Светлый фон

Альрауне до сих пор лишь качала головкой. Она спокойно выслушала то, что рассказали представители банка, улыбнулась и ответила только: «Нет».

— Зачем мне быть совершеннолетней? — спросила она. — Мне и так хорошо. Да и зачем отдавать деньги для спасения банка, который меня ничуть не касается?

Председатель опекунского совета разразился длинной тирадой. Дело идет о чести ее покойного отца. Все знают, что он один был виновником затруднений банка, долг любящей дочери — спасти от позора его доброе имя.

Альрауне расхохоталась ему прямо в лицо:

— Его доброе имя! — Она обратилась к адвокату Манассе: — Скажите, каково ваше мнение на этот счет? Манассе промолчал. Съежился в кресле и запыхтел.

— По-видимому, вы вполне согласны со мною, — сказала Альрауне. — Я не дам ни гроша.

Советник коммерции Лютцман, председатель ревизионной комиссии, заявил, что она должна хотя бы подумать о старой княгине Волконской, находившейся столь долгое время в тесной дружбе с домом тен-Бринкенов. И о всех тех, которые потеряют вместе с крахом банка свои последние гроши, заработанные потом и кровью.

— Зачем же они спекулировали? — спокойно спросила она. Зачем вложили свои деньги в этот подозрительный банк? Впрочем, если я захочу подать кому-нибудь милостыню, я всегда найду ей лучшее применение.

Ее логика была ясна и жестока, как острый нож. Она знает отца, сказала она, и тот, кто имел с ним когда-нибудь дело, наверняка был не лучше его.
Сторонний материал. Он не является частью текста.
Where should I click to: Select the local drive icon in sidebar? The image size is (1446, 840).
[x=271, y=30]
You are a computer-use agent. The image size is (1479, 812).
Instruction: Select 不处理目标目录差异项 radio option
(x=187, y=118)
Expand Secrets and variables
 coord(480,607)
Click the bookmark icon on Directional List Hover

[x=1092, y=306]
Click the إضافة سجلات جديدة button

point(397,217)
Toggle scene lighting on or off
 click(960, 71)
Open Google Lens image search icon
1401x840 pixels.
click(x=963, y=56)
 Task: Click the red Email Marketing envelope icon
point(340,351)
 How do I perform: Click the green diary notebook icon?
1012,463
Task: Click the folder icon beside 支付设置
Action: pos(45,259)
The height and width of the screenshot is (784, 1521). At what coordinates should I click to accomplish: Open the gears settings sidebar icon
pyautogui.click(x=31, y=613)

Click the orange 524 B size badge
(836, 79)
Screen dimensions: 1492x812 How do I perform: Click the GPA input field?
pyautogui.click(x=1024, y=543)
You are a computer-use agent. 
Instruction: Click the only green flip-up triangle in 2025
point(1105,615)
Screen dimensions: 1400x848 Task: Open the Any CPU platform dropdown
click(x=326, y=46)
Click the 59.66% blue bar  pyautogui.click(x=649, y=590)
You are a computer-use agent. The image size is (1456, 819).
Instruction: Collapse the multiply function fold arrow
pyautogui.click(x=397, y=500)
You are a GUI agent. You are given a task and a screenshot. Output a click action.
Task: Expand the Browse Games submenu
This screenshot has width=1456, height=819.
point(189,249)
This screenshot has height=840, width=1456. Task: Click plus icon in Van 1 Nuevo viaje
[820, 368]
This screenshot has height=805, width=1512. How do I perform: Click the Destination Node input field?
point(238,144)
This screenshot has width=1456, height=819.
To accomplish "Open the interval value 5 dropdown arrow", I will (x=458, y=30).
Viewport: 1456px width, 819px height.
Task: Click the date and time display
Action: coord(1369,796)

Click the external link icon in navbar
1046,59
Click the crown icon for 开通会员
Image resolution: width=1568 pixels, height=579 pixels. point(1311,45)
Но речь идет вовсе не о милостыне, заметил директор банка. Весьма вероятно, что банку с ее помощью удастся вывернуться; нужно только пережить критический момент. Она получит свои деньги обратно — все деньги до единого гроша и даже с процентами.

— Господин судья, — спросила она, — есть ли тут какой-нибудь риск? Да или нет?

Он не мог уклониться от ответа. Риск, правда, есть. Непредвиденные обстоятельства могут быть всегда. Он обязан по долгу службы сказать ей это. Но, как человек, он может только посоветовать пойти навстречу просьбам банка. Она сделает большое, доброе дело, спасет множество жизней. Ведь риск тут действительно минимальный.

Она поднялась и быстро перебила его.

— Значит, риск все-таки есть, господа, — иронически сказала она, — а я не хочу ничем рисковать. Я не хочу спасать ничьей жизни. И у меня нет никакого желания делать хорошее, доброе дело.

Она поклонилась и вышла из комнаты, оставив их в самом глупом положении.

Но банк все еще не сдавался, все еще продолжал тяжелую непосильную борьбу. Появилась новая надежда, когда советник юстиции сообщил о приезде Франка Брауна, законного опекуна фрейлейн тен-Бринкен. Члены правления тотчас же сговорились с ним и назначили заседание на один из ближайших дней.